The surge reflects a flood of money chasing the country’s strong equity rally earlier this year, as investors sought cheaper and easier exposure to high-profile stocks through ETFs rather than buying individual shares.
The country’s benchmark Kospi index has become the world’s best-performing stock index this year, with a rise of nearly 50% in the first two months after skyrocketing more than 90% last year.
But the influx of capital in the ETF market has also created what industry officials describe as a bottleneck effect, with large inflows chasing a relatively narrow set of underlying assets.
LEVERAGED FUNDS MAGNIFY VOLATILITY
Leveraged ETFs have played a particularly powerful role in amplifying market swings, market analysts said.
These products aim to deliver twice the daily return of an index or a stock, forcing managers to rebalance positions mechanically through futures and cash equities.
During sharp market declines, the funds often unload large volumes of stocks late in the session to maintain their leverage targets, exacerbating losses across the broader market.
“This month’s unprecedented volatility was partly driven by the expansion of leveraged ETF assets, which increased demand for end-of-day rebalancing trades,” said Kim Ji-hyun, an analyst at Daol Investment & Securities Co.
ALGORITHMIC TRADERS JOIN THE SELLOFF
Algorithm-driven hedge funds have added to the pressure.
Commodity trading adviser, or CTA, funds, which trade derivatives based on systematic signals, have increased their selling as markets turned volatile.
JPMorgan said volatility-sensitive investors such as CTAs were among the main forces behind foreign investors’ heavy selling in March.
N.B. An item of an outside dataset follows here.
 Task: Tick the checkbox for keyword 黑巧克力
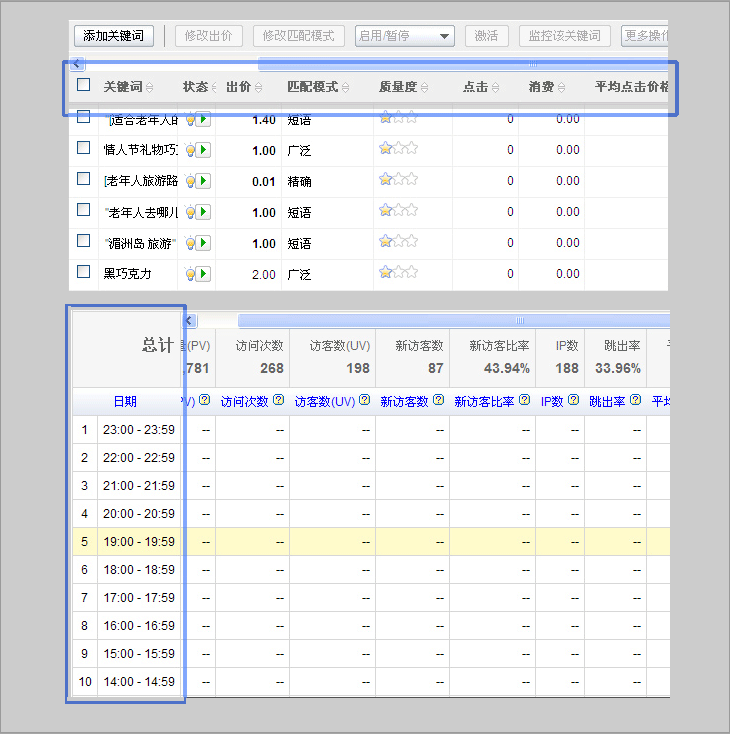click(x=84, y=272)
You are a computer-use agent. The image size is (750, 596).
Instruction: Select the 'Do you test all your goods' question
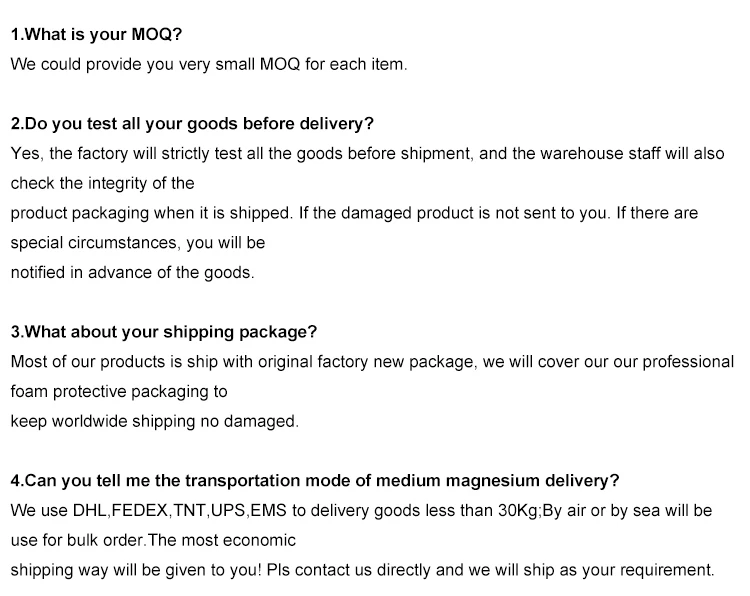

Because many CTA strategies follow momentum signals, they often increase short exposure or reduce long positions when markets weaken, which can accelerate declines once selling pressure begins.
DIVERSIFICATION ILLUSION
The rapid growth of ETFs has also raised questions about whether they truly offer diversification in South Korea’s equity market.
Even funds marketed as diversified, such as dividend or value ETFs, often carry large weightings in the country’s biggest companies.
“Many investors think they’re diversifying across ETFs, but a large number of these products still hold significant stakes in the same large-cap names, particularly Samsung Electronics and SK Hynix,” said an ETF-trading industry official.
With the Korean semiconductor giants dominating the Kospi’s market capitalization, concentrated ETF flows can funnel capital into a narrow group of technology stocks, making the broader market more vulnerable to abrupt swings when sentiment shifts, the official added.
The Kospi fell more than 2% in early trading on Friday after US markets retreated overnight on renewed concerns that oil prices could surge amid the ongoing US-Iran conflict.